Nef defect attenuates HIV viremia and immune dysregulation in the bone marrow-liver-thymus-spleen (BLTS) humanized mouse model

In vitro studies have shown that deletion of nef and deleterious mutation in the Nef dimerization interface attenuates HIV replication and associated pathogenesis. Humanized rodents with human immune cells and lymphoid tissues are robust in vivo models for investigating the interactions between HIV and the human immune system. Here, we demonstrate that nef deletion impairs HIV replication and HIV-induced immune dysregulation in the blood and human secondary lymphoid tissue (human spleen) in bone marrow-liver-thymus-spleen (BLTS) humanized mice.
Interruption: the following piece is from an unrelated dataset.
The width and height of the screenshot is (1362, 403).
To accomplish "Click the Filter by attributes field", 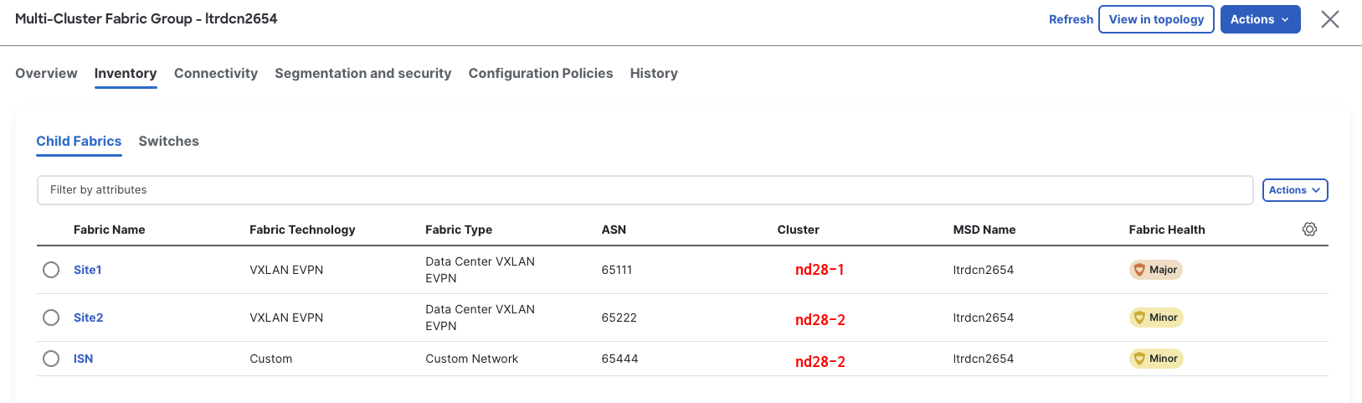I will point(645,190).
Furthermore, we also show that nef defects (via deleterious mutations in the dimerization interface) impair HIV replication and HIV-induced immune dysregulation in the blood and human spleen in BLTS-humanized mice. We demonstrate that the reduced replication of nef-deleted and nef-defective HIV is associated with robust antiviral innate immune response, and T helper 1 response. Our results support the proposition that Nef may be a therapeutic target for adjuvants in HIV cure strategies. [Display omitted] •The human immune system in the BLTS-humanized mice controls nef-defective HIV viremia.•HIV nef defect abrogates HIV-induced CD4+ T cell depletion in BLTS-humanized mice.•HIV nef defect abrogates HIV-induced T cell-checkpoint inhibitor expression in the human spleen.•Nef dimerization defect abrogates HIV-induced immune dysregulation in the human spleen.